Comment 5 Richard W.M. Jones 2009-02-06 14:55:30 UTC
New Package CVS Request
=======================
Package Name: mingw32-openssl
Short Description: MinGW port of the OpenSSL toolkit
Owners: rjones berrange lfarkas
Branches: F-10 EL-5
InitialCC:

Comment 6 Kevin Fenzi 2009-02-08 21:52:08 UTC
cvs done.

Comment 7 Wojciech Pilorz 2009-03-02 11:02:54 UTC
Is there any possibility that the mingw32 guidelines be changed
and static libraries be included (perhaps in separated packages *-static*.rpm)
rather than purged during build ?

I want static libraries because
I need to create a number of small tools running
on NT4 or XP machines and distributes over company 
WAN to several hundreds of servers, and I definitely
cannot make them depend of extra dlls.

Perhaps I am not the only one who would need mingw32* static libs.

Right now, to make standalone executable (not requiring any extra
dlls) with mingw32-gcc on Fedora10 which needs, say, just MD5 functions
from openssl, I need to recompile mingw32-openssl from source 
to get the static libraries.

If such change is possible, it would make mingw32* more usable 
out-of-the-box for me (and I would be happy to volunteer to make
patches for spec files of mingw32* if needed)
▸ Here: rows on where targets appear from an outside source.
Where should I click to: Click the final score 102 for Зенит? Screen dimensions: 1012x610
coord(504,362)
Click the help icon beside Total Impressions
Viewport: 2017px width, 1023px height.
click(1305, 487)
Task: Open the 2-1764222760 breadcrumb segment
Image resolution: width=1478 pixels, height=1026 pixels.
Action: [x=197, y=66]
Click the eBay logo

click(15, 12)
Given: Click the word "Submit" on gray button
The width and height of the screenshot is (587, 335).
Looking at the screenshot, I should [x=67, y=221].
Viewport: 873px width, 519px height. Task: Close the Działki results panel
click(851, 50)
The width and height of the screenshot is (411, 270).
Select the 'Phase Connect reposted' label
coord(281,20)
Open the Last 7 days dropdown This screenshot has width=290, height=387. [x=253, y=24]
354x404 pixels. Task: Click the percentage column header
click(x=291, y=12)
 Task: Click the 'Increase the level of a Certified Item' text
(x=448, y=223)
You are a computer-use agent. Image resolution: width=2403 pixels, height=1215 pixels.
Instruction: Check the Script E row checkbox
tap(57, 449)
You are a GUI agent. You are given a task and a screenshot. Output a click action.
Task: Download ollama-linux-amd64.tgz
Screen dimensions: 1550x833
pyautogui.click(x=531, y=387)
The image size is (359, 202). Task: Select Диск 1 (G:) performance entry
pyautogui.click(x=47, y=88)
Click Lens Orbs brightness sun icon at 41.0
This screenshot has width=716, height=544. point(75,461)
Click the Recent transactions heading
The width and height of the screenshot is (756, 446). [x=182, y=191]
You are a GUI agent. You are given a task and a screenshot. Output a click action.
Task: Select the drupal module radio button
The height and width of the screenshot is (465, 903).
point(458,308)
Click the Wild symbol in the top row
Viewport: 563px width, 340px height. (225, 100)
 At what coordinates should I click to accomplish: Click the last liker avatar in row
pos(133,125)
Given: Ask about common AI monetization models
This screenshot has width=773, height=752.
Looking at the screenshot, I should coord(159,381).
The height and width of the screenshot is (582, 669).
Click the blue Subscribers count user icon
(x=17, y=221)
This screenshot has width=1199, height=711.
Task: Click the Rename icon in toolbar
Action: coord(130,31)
Comment 8 Richard W.M. Jones 2009-03-02 11:23:06 UTC
Please see this discussion:

http://lists.fedoraproject.org/pipermail/fedora-mingw/2009-February/thread.html#585

In particular, the resolution here:

http://lists.fedoraproject.org/pipermail/fedora-mingw/2009-February/000616.html

This bug is for the OpenSSL review.  Send any further
comments to the mailing list.

Comment 9 Michal Nowak 2009-03-18 13:24:00 UTC
I can see this in Rawhide, can we close?